I don’t use any global variables in my script, so everything should be created on the fly, then discarded afterward.

Are there any concerns with reentrancy for the mne code, such as mne.Epochs, mne.io.read_raw, eeg.filter(), eeg.add_channels, etc.?

Thanks for any help, or pointers to more appropriate fora.

Hello,

The MNE API will work fine in threads or process. I’ve used pool.starmap very often to run a processing function on a large batch of files. Whatever is going on is due to how your process_file function is designed. If you post the code of process_file, maybe we can spot something.

Mathieu

1 Like

Thanks for the reply!

Code follows.
I added the verify_npz option after discovering this issue (though I’m not sure how robust it is).
I don’t have one of the bad .npz files at hand, but it seems most of the y values were 0, with a smattering of other sleep stages (1-4).
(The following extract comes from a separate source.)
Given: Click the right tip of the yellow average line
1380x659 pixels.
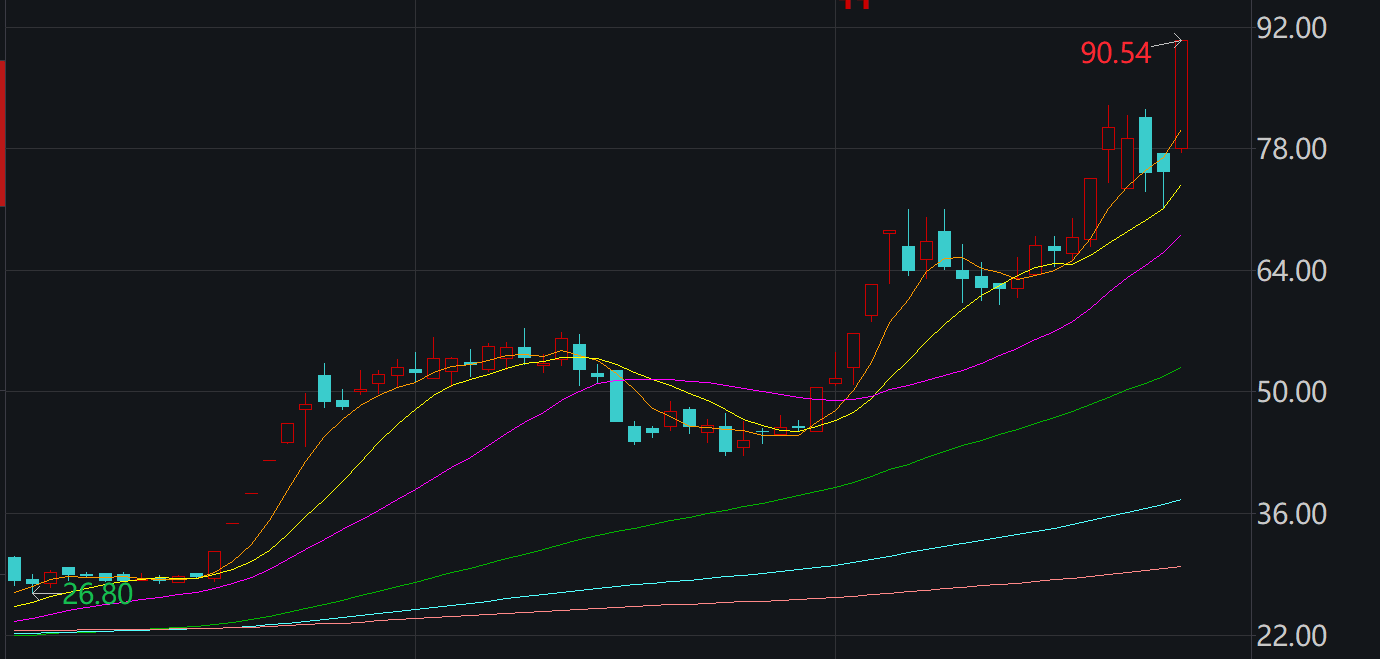Looking at the screenshot, I should pos(1180,185).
I didn’t notice this problem with 6 threads (although it may have occurred in a mild form), but when I increased threads to 20, it was very obvious something was up when my model predicted most everything was sleep stage 0.

process_ann_eeg() filters and epochs the annotated eeg file multiple times, returning those data in the features variable, which is a numpy array. groups is just a file identifier.
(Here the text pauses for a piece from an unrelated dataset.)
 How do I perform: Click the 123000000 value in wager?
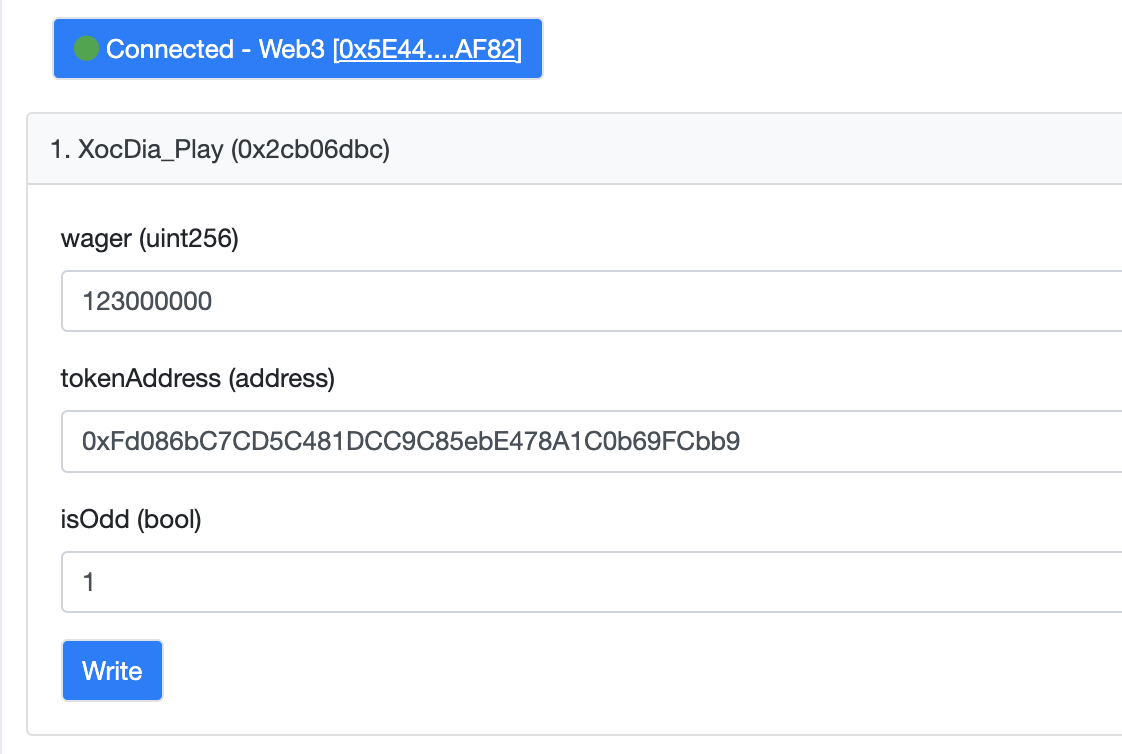point(147,301)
A thought I just had: could the X, y arrays go out of scope before np.savez is finished writing them?

def process_file(rml_filename, verify_npz=False, provenance="none"):
    filename, ext = splitext(rml_filename)
    eeg_filename = filename + "[001].edf"
    base_filename = basename(filename)

    annotated_eeg_filename = join(
        f"../data/annotated/", base_filename + f"_{FS}Hz_ann_raw.fif"
    )

    if exists(annotated_eeg_filename):
        annotated_eeg = mne.io.read_raw(annotated_eeg_filename, preload=True)
    else:
        annotated_eeg = label_eeg_using_rml(eeg_filename, rml_filename)

    epoched_eeg, features, group = process_ann_eeg(annotated_eeg)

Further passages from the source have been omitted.